Thursday, November 20, 2014

Malumun habercisi

Uzunca bir dinginlik, yorgunluk ve insanın zamanının çoğuna tecavüz eden "çalışma" hayatından sonra bir iki kelime.

Bisiklet turu için yazacaklarım hala beklemekte. Bir hafta sonra başlıyor olacağım (evet, geyiğine plaza dilinde yazdım). Şaka değil-her saniyesini hatırlıyorum ve fazlası da var. Eskisi gibi duygusal şeyler yazmıyorum, yok frezyalar falan.. o derinliği kaybettim belki. (belki tüm bu ünlem işaretleri birer baloncukmuş). İşte, sadece çalışma hayatın bitince.

Ama içimde bazı hoşnutluklar kendini göstermiyor değil. Müzik fevkalade birşey. Avantgarde jazz ile yıllar önce tanışmamdan beri pek bir uzağa gidemedim. Eski sevgililerim beni nerede bulacağını hala iyi bilir (çoğu benle ayrıldıktan sonra oraya gitmekten korkuyor-çünkü ben adam yerim).

Sorunlar var, güzellikler var. Bugün bana on dakika boyunca negatif şeylerden bahseden birisine cetvel teorisinden bahsettim. Yıllar öncesindeydi, staj yaparken Süha bey (ismini şimdi hatırladım) bana hayata nasıl zoraki pozitif bakacağını anlatmıştı.

"Bak koçum, şimdi yaşın kaç, 22? bu cetveli al. Ortalama bir insan şu kadar yaşıyor. Yaşını orantıla. Gördün mü nerede olduğunu? Ona göre.. O zaman bile ürkütücü idi.

Sonra ben seneleri bir yerlerde harcarken gündelik konularla ilgilenmemeyi çok geç öğrendim. Göktürk'ten Ataşehir'e, Atakent'ten Bostancı'ya İstanbul'da sabahlamadığım ev kalmadı. Ve ben, otuzuna yaklaşınca hatırladım bugün cetvel teorisini.

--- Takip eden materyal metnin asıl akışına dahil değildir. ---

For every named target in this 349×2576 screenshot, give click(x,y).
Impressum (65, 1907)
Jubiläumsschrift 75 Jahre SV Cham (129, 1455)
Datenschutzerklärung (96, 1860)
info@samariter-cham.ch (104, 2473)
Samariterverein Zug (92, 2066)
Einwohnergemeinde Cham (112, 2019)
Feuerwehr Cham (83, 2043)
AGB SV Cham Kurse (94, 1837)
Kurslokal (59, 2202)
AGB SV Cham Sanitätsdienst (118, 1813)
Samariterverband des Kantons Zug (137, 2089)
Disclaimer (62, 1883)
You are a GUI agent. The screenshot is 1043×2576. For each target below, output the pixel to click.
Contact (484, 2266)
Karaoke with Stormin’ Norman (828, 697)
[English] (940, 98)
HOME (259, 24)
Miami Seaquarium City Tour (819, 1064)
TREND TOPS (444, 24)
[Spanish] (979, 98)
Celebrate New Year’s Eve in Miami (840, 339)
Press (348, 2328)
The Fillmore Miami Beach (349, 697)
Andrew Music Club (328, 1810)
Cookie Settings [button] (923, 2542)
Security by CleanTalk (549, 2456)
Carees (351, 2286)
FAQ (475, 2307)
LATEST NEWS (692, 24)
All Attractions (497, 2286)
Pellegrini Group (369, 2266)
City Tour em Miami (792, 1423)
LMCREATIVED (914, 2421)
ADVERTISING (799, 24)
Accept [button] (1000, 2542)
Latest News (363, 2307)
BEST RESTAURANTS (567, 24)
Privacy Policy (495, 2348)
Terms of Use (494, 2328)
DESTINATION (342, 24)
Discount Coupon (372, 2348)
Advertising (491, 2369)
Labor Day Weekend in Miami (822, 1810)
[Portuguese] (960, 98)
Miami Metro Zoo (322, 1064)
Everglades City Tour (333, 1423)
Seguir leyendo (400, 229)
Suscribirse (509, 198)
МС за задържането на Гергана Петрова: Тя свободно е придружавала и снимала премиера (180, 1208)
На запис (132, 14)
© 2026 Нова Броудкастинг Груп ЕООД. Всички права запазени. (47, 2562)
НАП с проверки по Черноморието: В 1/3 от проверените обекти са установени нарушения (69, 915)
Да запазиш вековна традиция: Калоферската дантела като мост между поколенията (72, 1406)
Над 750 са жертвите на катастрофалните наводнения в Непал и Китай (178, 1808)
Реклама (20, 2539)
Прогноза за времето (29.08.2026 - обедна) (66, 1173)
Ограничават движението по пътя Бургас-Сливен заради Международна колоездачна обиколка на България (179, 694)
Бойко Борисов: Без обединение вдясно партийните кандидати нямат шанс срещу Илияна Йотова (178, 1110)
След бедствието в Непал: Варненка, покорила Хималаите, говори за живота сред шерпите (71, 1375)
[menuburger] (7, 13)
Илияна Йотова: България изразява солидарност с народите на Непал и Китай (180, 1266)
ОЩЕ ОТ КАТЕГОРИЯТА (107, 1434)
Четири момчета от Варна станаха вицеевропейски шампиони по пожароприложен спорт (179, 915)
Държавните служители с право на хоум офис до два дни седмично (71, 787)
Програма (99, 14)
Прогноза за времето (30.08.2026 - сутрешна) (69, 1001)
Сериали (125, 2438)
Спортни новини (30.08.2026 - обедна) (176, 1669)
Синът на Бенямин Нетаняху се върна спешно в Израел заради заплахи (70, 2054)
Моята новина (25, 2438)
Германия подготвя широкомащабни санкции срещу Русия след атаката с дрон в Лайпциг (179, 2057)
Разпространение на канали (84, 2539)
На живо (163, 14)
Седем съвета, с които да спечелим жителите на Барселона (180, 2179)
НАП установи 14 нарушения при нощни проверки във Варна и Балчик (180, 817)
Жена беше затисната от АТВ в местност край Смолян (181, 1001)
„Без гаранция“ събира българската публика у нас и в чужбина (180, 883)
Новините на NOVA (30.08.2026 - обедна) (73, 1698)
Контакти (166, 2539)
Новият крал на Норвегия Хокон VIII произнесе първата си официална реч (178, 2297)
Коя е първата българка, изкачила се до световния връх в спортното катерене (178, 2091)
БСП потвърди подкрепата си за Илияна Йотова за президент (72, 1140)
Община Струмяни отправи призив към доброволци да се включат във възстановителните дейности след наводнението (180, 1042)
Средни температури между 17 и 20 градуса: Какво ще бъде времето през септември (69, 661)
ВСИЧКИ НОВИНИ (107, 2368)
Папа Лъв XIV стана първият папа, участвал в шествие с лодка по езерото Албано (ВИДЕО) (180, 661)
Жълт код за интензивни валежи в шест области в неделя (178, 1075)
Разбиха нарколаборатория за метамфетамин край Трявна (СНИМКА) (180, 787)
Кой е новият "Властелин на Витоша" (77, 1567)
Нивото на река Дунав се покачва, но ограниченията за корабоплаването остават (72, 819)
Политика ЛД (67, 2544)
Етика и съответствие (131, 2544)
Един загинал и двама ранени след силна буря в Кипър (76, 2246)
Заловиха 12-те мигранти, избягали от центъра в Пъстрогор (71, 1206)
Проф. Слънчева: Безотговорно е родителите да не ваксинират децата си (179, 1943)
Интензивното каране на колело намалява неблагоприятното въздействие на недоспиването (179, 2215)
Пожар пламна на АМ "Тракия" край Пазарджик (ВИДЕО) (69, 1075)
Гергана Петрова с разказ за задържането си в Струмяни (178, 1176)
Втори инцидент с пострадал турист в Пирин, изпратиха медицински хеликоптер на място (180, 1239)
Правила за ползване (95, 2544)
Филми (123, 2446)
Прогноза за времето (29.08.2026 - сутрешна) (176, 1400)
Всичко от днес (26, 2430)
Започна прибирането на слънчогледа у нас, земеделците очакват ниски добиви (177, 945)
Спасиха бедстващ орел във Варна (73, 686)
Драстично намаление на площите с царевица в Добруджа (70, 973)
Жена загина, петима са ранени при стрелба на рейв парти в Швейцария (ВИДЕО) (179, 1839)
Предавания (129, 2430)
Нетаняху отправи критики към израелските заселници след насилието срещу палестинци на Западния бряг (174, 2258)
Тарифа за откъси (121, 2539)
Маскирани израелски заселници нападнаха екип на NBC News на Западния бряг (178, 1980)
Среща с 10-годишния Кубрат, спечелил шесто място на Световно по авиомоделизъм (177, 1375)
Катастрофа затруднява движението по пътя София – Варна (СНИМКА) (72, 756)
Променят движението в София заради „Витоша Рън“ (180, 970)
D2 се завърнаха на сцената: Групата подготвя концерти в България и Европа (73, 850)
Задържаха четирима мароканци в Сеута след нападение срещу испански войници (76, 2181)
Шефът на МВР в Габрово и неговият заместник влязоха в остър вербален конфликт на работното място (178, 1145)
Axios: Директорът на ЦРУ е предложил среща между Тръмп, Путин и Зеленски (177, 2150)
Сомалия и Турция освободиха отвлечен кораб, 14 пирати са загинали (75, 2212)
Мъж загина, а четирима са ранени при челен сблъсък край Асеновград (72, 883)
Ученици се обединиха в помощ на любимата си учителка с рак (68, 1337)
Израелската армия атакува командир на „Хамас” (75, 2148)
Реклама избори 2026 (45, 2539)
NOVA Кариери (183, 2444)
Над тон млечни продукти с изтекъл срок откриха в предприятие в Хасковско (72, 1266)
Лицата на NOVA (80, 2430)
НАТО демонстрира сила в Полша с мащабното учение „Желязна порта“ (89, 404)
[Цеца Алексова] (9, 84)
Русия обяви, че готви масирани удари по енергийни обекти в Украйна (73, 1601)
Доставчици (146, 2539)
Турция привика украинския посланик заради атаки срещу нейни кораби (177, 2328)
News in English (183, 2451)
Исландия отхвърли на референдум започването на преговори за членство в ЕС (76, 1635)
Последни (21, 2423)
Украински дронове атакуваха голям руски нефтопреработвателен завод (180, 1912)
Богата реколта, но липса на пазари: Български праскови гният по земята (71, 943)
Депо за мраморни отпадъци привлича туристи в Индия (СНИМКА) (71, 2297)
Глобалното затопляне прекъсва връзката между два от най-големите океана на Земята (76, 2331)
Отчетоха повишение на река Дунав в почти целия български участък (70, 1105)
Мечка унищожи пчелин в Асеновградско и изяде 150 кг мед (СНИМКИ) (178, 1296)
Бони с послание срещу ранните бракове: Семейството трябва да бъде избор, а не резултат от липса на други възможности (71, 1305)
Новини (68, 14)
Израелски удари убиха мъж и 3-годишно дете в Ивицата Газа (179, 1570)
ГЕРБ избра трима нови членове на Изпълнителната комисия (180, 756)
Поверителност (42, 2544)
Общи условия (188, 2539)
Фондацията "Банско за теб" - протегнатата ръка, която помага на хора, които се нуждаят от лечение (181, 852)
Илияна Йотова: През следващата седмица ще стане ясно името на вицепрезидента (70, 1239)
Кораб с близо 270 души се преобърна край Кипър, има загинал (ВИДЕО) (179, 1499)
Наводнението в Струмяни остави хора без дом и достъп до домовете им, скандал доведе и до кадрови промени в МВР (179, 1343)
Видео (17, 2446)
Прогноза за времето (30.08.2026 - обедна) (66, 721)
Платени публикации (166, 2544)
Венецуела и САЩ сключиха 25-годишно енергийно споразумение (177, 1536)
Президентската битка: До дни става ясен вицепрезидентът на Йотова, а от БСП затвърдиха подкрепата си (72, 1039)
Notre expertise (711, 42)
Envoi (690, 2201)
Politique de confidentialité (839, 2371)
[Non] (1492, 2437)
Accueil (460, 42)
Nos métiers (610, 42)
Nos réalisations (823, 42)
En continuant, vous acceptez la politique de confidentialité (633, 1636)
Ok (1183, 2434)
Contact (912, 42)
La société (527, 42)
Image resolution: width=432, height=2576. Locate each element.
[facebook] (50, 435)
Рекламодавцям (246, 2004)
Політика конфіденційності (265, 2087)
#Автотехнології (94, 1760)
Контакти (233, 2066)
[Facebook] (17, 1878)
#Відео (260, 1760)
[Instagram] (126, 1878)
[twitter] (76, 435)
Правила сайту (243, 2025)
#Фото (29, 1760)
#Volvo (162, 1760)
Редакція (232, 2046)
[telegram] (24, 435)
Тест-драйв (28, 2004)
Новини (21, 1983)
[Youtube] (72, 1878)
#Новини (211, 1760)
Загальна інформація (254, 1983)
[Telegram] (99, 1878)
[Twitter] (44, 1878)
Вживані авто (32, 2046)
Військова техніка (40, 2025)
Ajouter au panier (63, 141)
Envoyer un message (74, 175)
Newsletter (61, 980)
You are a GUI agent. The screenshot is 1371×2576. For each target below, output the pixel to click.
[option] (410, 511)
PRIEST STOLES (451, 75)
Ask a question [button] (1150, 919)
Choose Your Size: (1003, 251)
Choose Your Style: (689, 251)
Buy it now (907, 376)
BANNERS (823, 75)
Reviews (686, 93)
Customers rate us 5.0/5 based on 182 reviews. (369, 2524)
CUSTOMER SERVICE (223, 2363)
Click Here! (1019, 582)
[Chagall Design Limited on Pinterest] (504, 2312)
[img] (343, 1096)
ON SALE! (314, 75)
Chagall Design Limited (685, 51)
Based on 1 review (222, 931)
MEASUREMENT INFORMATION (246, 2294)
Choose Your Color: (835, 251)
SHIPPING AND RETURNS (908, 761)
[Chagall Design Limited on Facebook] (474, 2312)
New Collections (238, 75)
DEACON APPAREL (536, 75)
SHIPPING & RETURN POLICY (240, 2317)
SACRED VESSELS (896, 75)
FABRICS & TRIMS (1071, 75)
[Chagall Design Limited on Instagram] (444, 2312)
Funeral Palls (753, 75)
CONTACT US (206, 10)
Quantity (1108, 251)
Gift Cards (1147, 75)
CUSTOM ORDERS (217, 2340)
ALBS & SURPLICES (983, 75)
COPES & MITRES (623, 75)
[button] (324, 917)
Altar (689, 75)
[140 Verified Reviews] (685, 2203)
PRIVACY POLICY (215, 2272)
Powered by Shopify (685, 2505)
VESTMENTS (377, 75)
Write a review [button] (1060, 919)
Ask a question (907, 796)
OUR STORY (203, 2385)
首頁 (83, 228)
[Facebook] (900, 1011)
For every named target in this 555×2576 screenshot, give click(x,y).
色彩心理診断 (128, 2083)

Sorunlar var, güzellikler var. Ben güzellikleri seçtim. Onlar için kilometreler, günler önemli değil, harcadım. boş bir yıl geçireceğime dolu bir gün geçireyim. Müziği ucuz bir evde iyi bir peynir yiyeceğime, peynirsiz  Schlippenbach dinleyeyim.